Catatan: Pintu-pintu Ajaib di #UWRF17

November 27, 2017

image by Anggara Mahendra (#UWRF17 committee)

“Kafka tidak memandang bahwa menulis adalah sekadar hobi atau pekerjaan, tetapi sebagai pandangan hidup. Ia bukan hidup untuk menulis, melainkan hidup di dalam tulisan.”
—petikan kata pengantar dalam buku, Metamorfosis karya Franz Kafka.


Pintu Pertama

Malam ini saya sedang membalas chat dari Erich Langobelen, penulis asal Maumere, Nusa Tenggara Timur. Di status WA-nya ia mengunggah salah satu pantai yang ada di tempat ia tinggal. Sungguh indah dan menenangkan penglihatan saya. Awalnya saya menanggapi, “bawa saya ke sana...” lalu, dengan tenang, khas para bajak laut—begitu ia ingin dikenal—ia menjawab, “ada belasan bahkan puluhan pantai lain yang lebih bagus, Kakak, datanglah ke Flores. Saya bahagia sekali kalau dikunjungi oleh saudara-saudara saya dari pulau Jawa dan sekitarnya,” pada kalimat itu saya tertegun. Keributan soal ras-suku-agama, yang tersiar di media belakangan ini, percayalah, itu hanya sebagian kecil. Dan seperti dalam panel diskusinya yang bertema, Eastern Winds of Change, Erich menyampaikan kalau ketika sedang berkunjung ke suatu daerah di Indonesia, khususnya tempat ia dilahirkan, jangan merasa cukup dengan memandang dan mengagumi alamnya, lihat dan sapa juga orang-orang yang hidup di sana. Kami juga sama seperti kalian, kata Erich serius menatap mata audiens, kami manusia yang juga bisa berinteraksi. Ia menutup kalimatnya dengan senyuman ramah, dan tidak lama suara riuh tepuk-tangan penonton menggema.

• Cuplikan data
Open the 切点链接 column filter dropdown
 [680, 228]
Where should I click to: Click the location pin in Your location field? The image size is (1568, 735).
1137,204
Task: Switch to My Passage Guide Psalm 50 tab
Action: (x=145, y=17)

• Daftar tugas
**a)** Sunting kutipan tentang #UWRF17: tulis ulang bagiannya dari "November 27, 2017" sampai dengan "karya Franz Kafka.", dengan "menulis" diganti menjadi "mengarang".
**b)** Bagaimana seluruh baris dalam cuplikan data di atas jika disajikan sebagai daftar bernomor, tanpa baris kosong?

• Jawaban per tugas
**a)**
November 27, 2017

image by Anggara Mahendra (#UWRF17 committee)

“Kafka tidak memandang bahwa mengarang adalah sekadar hobi atau pekerjaan, tetapi sebagai pandangan hidup. Ia bukan hidup untuk mengarang, melainkan hidup di dalam tulisan.”
—petikan kata pengantar dalam buku, Metamorfosis karya Franz Kafka.

**b)**
1. Open the 切点链接 column filter dropdown
2.  [680, 228]
3. Where should I click to: Click the location pin in Your location field? The image size is (1568, 735).
4. 1137,204
5. Task: Switch to My Passage Guide Psalm 50 tab
6. Action: (x=145, y=17)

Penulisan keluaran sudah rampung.